Pour les effets indésirables, on manque encore de recul
(...) « Derrière les prétendus effets dont regorge le Net, il y a des intérêts commerciaux liés à un nouveau marché du bien-être, “suisse, bio et sans danger”. Or, peu d’études scientifiques prouvent l’efficacité du CBD », met en garde Barbara Broers, responsable de l’unité des dépendances aux Hôpitaux universitaires de Genève. Certaines ont pourtant révélé des effets sur la sclérose en plaques et des formes sévères d’épilepsie chez les enfants. D’autres suggèrent des bénéfices dans certains cancers et maladies immunitaires.

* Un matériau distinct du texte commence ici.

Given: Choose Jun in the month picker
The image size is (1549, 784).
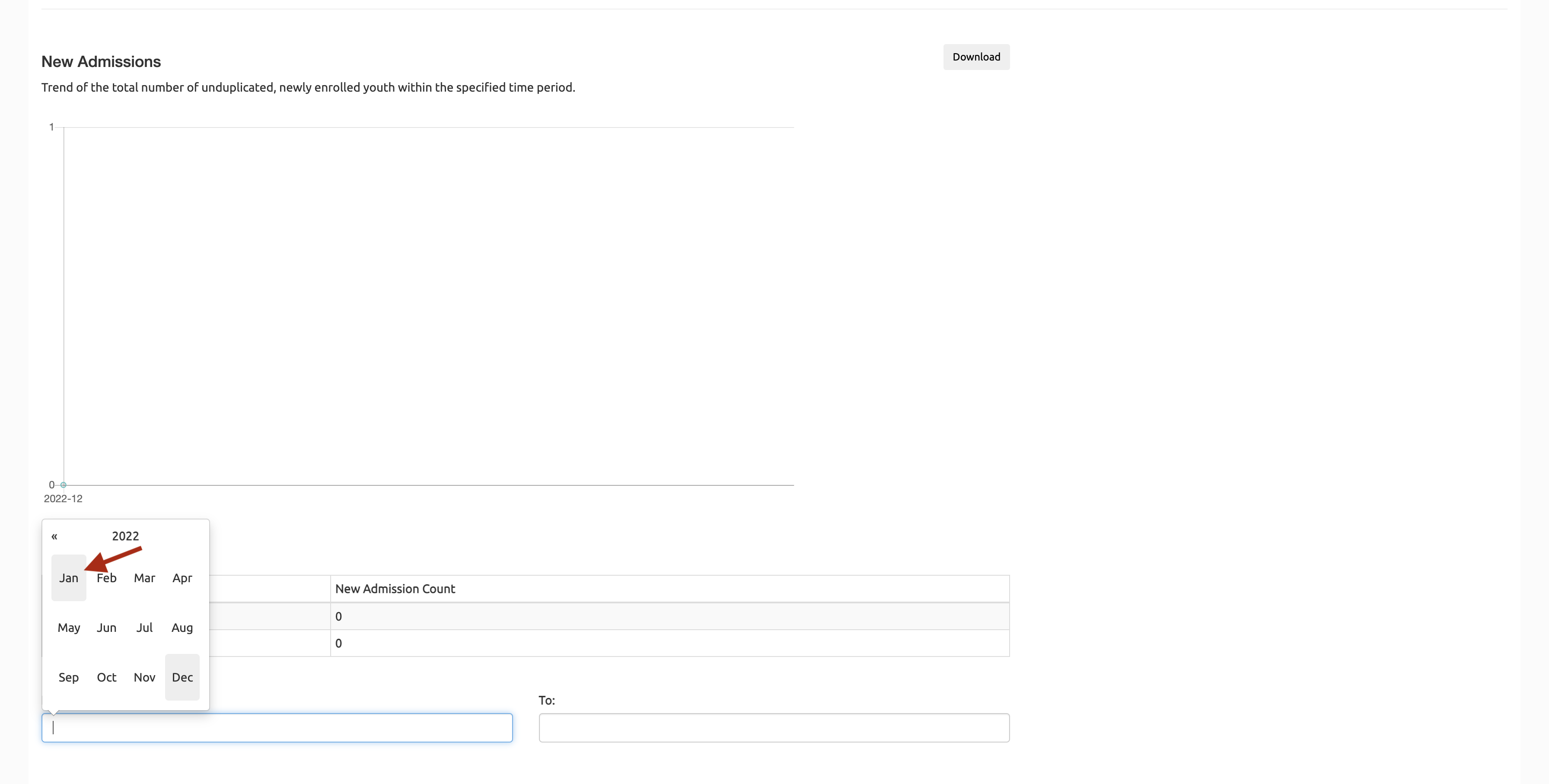Looking at the screenshot, I should [106, 628].
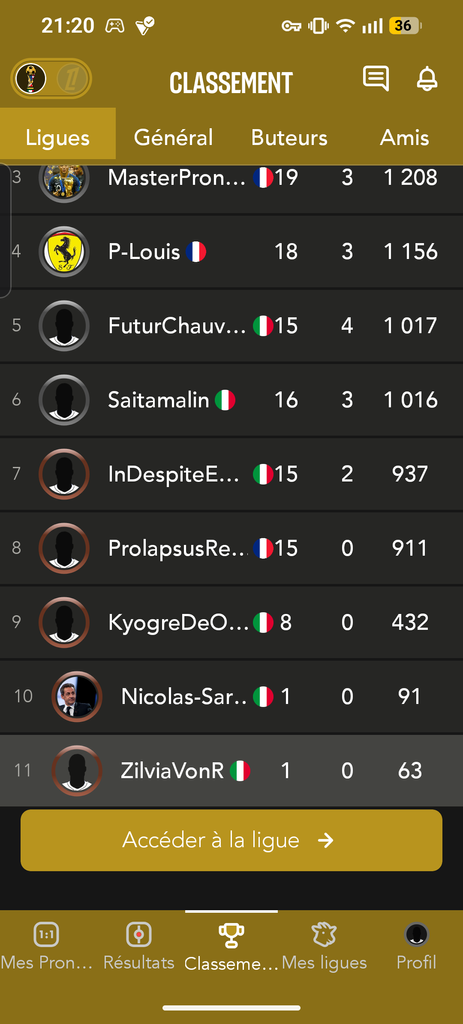Open the messages chat icon
The width and height of the screenshot is (463, 1024).
pos(375,78)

Mais le médecin rappelle les dangers de toute consommation par combustion, des interactions médicamenteuses à haute dose et des effets toxiques sur les fonctions rénales et hépatiques. « Pour les effets indésirables, on manque encore de recul. »
(...)
« En matière de santé publique, on sait ce que les fumeurs coûtent à l’Etat », fustige le député LREM Eric Poulliat. Coauteur du récent rapport parlementaire sur l’usage des stupéfiants, il s’oppose au business récréatif et aux « pressions mercantiles », mais est moins sévère pour l’usage thérapeutique, « à condition qu’on dispose de plus de résultats scientifiques ».